Le One Love cesse alors d'être une idée. Il devient une responsabilité, adressée à tous ceux qui vivent l'unité et ne sont pas là pour diviser.

Babylone, toujours au cœur du discours reggae

À ce principe posé par Djamatik, Gets Lion répond en désignant ce qui l'empêche de se réaliser. Son couplet inscrit le morceau dans la tradition du reggae conscient : la référence à Babylone, maudite et oppressante, renvoie à l'un des concepts majeurs de la pensée rastafari, les systèmes de domination et de contrôle qui empêchent les peuples de vivre pleinement leur liberté. Gets Lion dénonce sans détour les guerres et les massacres, la manipulation des esprits, les larmes des mères, avant d'opposer à ce tableau la formule qui structure tout le morceau : Peace, Love, Unity, adressée aux frères comme aux sœurs de la communauté.
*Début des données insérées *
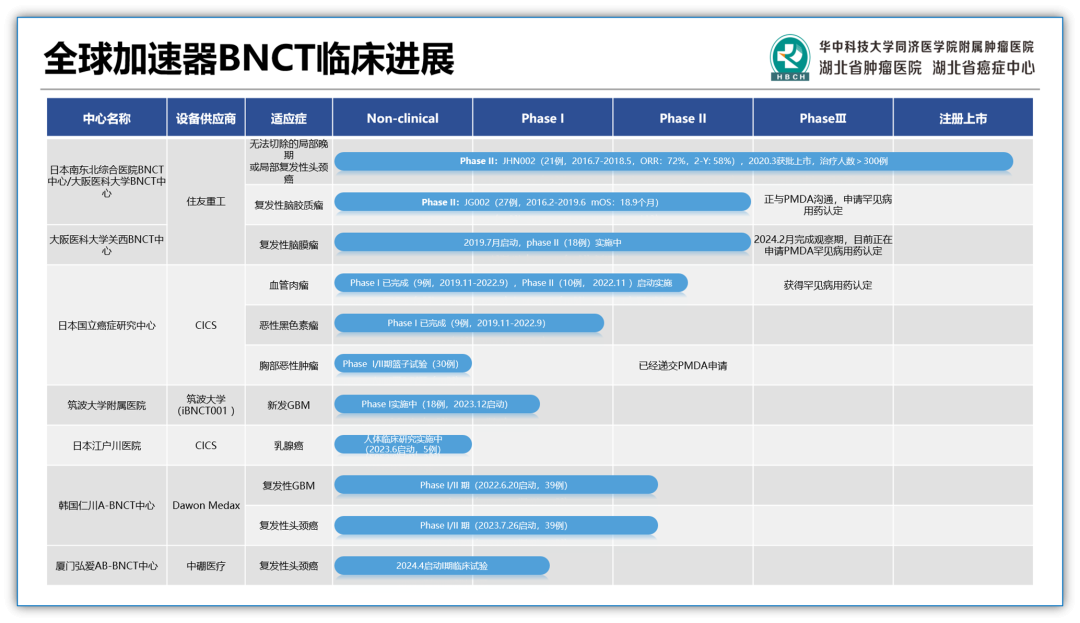Screen dimensions: 1080x623
Task: Click the 2024.4启动I期临床试验 progress bar
Action: (441, 566)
Ce contraste — entre un monde marqué par la violence et une vision fondée sur la fraternité — constitue le ressort principal de la chanson.

Éveiller plutôt que divertir

Après le principe et le constat, Lasconi ouvre la troisième étape du raisonnement : celle du réveil. Son couplet appelle à ouvrir les yeux, à cesser de faire semblant, à ne plus se laisser bercer d'illusions. Le reggae y est présenté comme une source de force et de lumière, capable d'effacer les doutes et de rassembler le peuple, tous ensemble.

Cette tradition n'est pas nouvelle : depuis ses origines, le reggae conscient ne se contente pas d'accompagner les célébrations, il cherche à provoquer une prise de conscience.

Un message à la hauteur de l'International Reggae Day

À l'heure où le One Love est souvent réduit à un slogan touristique ou à une formule consensuelle, Djamatik, Gets Lion et Lasconi lui rendent sa véritable fonction : celle d'une éthique exigeante qui invite à regarder les fractures du monde pour mieux y répondre par la solidarité. 

Une manière de rappeler que le reggae, lorsqu'il reste fidèle à son histoire, est moins une bande-son qu'une conscience en mouvement.